START RAW DATA

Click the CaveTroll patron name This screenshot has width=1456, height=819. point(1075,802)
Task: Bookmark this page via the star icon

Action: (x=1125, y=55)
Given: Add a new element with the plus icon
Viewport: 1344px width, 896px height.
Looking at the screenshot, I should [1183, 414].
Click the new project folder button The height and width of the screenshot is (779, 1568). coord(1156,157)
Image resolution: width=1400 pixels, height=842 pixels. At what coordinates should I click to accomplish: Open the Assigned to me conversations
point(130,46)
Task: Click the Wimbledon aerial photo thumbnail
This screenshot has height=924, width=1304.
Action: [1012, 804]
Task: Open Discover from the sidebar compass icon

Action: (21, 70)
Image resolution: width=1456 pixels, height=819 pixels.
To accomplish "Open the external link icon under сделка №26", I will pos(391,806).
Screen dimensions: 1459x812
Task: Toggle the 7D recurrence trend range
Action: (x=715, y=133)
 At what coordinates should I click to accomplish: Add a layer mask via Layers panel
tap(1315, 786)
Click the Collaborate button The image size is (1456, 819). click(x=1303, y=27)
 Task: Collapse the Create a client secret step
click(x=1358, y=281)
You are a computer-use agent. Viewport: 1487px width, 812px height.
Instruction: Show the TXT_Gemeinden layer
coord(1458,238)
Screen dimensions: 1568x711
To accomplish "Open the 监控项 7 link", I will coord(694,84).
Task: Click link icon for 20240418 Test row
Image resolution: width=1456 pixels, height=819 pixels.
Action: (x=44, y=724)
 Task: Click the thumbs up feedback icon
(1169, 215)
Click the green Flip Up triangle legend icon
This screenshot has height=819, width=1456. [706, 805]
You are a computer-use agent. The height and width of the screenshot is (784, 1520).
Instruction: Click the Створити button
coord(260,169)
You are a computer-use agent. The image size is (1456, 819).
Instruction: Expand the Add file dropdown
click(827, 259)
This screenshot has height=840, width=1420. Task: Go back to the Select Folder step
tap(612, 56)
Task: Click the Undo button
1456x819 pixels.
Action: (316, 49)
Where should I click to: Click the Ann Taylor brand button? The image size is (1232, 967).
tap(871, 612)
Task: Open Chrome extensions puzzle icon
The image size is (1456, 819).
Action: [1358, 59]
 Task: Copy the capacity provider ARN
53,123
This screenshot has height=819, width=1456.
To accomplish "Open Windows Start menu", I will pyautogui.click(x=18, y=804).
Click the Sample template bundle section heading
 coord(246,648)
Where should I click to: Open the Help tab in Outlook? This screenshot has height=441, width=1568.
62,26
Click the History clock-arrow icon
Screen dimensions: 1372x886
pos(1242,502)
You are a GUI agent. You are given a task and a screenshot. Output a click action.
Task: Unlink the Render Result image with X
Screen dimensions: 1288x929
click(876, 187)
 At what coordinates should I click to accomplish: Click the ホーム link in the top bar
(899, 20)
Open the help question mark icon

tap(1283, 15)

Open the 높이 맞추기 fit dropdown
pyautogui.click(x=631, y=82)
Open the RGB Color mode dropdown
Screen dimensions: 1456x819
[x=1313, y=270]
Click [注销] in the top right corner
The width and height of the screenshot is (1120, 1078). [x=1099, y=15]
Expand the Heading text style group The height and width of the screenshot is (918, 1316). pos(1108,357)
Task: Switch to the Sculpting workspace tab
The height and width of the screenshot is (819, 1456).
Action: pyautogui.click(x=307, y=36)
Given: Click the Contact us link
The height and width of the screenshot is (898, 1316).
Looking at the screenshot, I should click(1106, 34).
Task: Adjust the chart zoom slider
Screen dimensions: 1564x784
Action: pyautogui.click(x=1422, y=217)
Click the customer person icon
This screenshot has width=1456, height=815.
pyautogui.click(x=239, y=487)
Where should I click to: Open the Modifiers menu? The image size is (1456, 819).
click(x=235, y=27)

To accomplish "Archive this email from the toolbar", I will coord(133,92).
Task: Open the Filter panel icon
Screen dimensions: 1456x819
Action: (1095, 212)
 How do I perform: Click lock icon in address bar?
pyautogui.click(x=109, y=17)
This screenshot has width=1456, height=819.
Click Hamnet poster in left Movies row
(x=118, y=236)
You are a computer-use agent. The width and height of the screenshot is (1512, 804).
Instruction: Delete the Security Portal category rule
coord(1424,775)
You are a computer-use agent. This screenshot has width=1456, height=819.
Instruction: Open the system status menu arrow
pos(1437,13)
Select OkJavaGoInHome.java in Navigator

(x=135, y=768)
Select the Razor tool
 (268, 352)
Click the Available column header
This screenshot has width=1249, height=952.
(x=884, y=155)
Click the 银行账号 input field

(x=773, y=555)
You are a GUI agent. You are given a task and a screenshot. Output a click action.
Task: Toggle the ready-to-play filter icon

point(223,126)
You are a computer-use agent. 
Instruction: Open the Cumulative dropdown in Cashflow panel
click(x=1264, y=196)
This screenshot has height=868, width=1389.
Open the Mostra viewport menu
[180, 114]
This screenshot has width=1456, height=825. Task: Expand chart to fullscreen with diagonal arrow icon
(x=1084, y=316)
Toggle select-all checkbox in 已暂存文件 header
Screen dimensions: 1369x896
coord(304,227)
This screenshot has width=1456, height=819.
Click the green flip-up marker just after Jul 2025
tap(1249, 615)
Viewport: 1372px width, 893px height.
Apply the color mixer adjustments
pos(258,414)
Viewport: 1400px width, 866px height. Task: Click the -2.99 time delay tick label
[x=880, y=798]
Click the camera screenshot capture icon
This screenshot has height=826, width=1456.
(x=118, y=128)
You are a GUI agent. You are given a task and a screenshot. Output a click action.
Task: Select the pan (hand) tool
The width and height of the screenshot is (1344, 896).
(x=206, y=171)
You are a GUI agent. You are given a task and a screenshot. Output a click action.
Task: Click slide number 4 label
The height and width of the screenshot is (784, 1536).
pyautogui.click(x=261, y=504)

END RAW DATA

- _WHAT TO PRODUCE_:
Give the entries once more, exactly as they appear.

- _EXERCISE RESULT_:
Click the CaveTroll patron name This screenshot has width=1456, height=819. point(1075,802)
Task: Bookmark this page via the star icon

Action: (x=1125, y=55)
Given: Add a new element with the plus icon
Viewport: 1344px width, 896px height.
Looking at the screenshot, I should [1183, 414].
Click the new project folder button The height and width of the screenshot is (779, 1568). coord(1156,157)
Image resolution: width=1400 pixels, height=842 pixels. At what coordinates should I click to accomplish: Open the Assigned to me conversations
point(130,46)
Task: Click the Wimbledon aerial photo thumbnail
This screenshot has height=924, width=1304.
Action: [1012, 804]
Task: Open Discover from the sidebar compass icon

Action: (21, 70)
Image resolution: width=1456 pixels, height=819 pixels.
To accomplish "Open the external link icon under сделка №26", I will pos(391,806).
Screen dimensions: 1459x812
Task: Toggle the 7D recurrence trend range
Action: (x=715, y=133)
 At what coordinates should I click to accomplish: Add a layer mask via Layers panel
tap(1315, 786)
Click the Collaborate button The image size is (1456, 819). click(x=1303, y=27)
 Task: Collapse the Create a client secret step
click(x=1358, y=281)
You are a computer-use agent. Viewport: 1487px width, 812px height.
Instruction: Show the TXT_Gemeinden layer
coord(1458,238)
Screen dimensions: 1568x711
To accomplish "Open the 监控项 7 link", I will coord(694,84).
Task: Click link icon for 20240418 Test row
Image resolution: width=1456 pixels, height=819 pixels.
Action: (x=44, y=724)
 Task: Click the thumbs up feedback icon
(1169, 215)
Click the green Flip Up triangle legend icon
This screenshot has height=819, width=1456. [706, 805]
You are a computer-use agent. The height and width of the screenshot is (784, 1520).
Instruction: Click the Створити button
coord(260,169)
You are a computer-use agent. The image size is (1456, 819).
Instruction: Expand the Add file dropdown
click(827, 259)
This screenshot has height=840, width=1420. Task: Go back to the Select Folder step
tap(612, 56)
Task: Click the Undo button
1456x819 pixels.
Action: (316, 49)
Where should I click to: Click the Ann Taylor brand button? The image size is (1232, 967).
tap(871, 612)
Task: Open Chrome extensions puzzle icon
The image size is (1456, 819).
Action: [1358, 59]
 Task: Copy the capacity provider ARN
53,123
This screenshot has height=819, width=1456.
To accomplish "Open Windows Start menu", I will pyautogui.click(x=18, y=804).
Click the Sample template bundle section heading
 coord(246,648)
Where should I click to: Open the Help tab in Outlook? This screenshot has height=441, width=1568.
62,26
Click the History clock-arrow icon
Screen dimensions: 1372x886
pos(1242,502)
You are a GUI agent. You are given a task and a screenshot. Output a click action.
Task: Unlink the Render Result image with X
Screen dimensions: 1288x929
click(876, 187)
 At what coordinates should I click to accomplish: Click the ホーム link in the top bar
(899, 20)
Open the help question mark icon

tap(1283, 15)

Open the 높이 맞추기 fit dropdown
pyautogui.click(x=631, y=82)
Open the RGB Color mode dropdown
Screen dimensions: 1456x819
[x=1313, y=270]
Click [注销] in the top right corner
The width and height of the screenshot is (1120, 1078). [x=1099, y=15]
Expand the Heading text style group The height and width of the screenshot is (918, 1316). pos(1108,357)
Task: Switch to the Sculpting workspace tab
The height and width of the screenshot is (819, 1456).
Action: pyautogui.click(x=307, y=36)
Given: Click the Contact us link
The height and width of the screenshot is (898, 1316).
Looking at the screenshot, I should click(1106, 34).
Task: Adjust the chart zoom slider
Screen dimensions: 1564x784
Action: pyautogui.click(x=1422, y=217)
Click the customer person icon
This screenshot has width=1456, height=815.
pyautogui.click(x=239, y=487)
Where should I click to: Open the Modifiers menu? The image size is (1456, 819).
click(x=235, y=27)

To accomplish "Archive this email from the toolbar", I will coord(133,92).
Task: Open the Filter panel icon
Screen dimensions: 1456x819
Action: (1095, 212)
 How do I perform: Click lock icon in address bar?
pyautogui.click(x=109, y=17)
This screenshot has width=1456, height=819.
Click Hamnet poster in left Movies row
(x=118, y=236)
You are a computer-use agent. The width and height of the screenshot is (1512, 804).
Instruction: Delete the Security Portal category rule
coord(1424,775)
You are a computer-use agent. This screenshot has width=1456, height=819.
Instruction: Open the system status menu arrow
pos(1437,13)
Select OkJavaGoInHome.java in Navigator

(x=135, y=768)
Select the Razor tool
 (268, 352)
Click the Available column header
This screenshot has width=1249, height=952.
(x=884, y=155)
Click the 银行账号 input field

(x=773, y=555)
You are a GUI agent. You are given a task and a screenshot. Output a click action.
Task: Toggle the ready-to-play filter icon

point(223,126)
You are a computer-use agent. 
Instruction: Open the Cumulative dropdown in Cashflow panel
click(x=1264, y=196)
This screenshot has height=868, width=1389.
Open the Mostra viewport menu
[180, 114]
This screenshot has width=1456, height=825. Task: Expand chart to fullscreen with diagonal arrow icon
(x=1084, y=316)
Toggle select-all checkbox in 已暂存文件 header
Screen dimensions: 1369x896
coord(304,227)
This screenshot has width=1456, height=819.
Click the green flip-up marker just after Jul 2025
tap(1249, 615)
Viewport: 1372px width, 893px height.
Apply the color mixer adjustments
pos(258,414)
Viewport: 1400px width, 866px height. Task: Click the -2.99 time delay tick label
[x=880, y=798]
Click the camera screenshot capture icon
This screenshot has height=826, width=1456.
(x=118, y=128)
You are a GUI agent. You are given a task and a screenshot. Output a click action.
Task: Select the pan (hand) tool
The width and height of the screenshot is (1344, 896).
(x=206, y=171)
You are a GUI agent. You are given a task and a screenshot. Output a click action.
Task: Click slide number 4 label
The height and width of the screenshot is (784, 1536).
pyautogui.click(x=261, y=504)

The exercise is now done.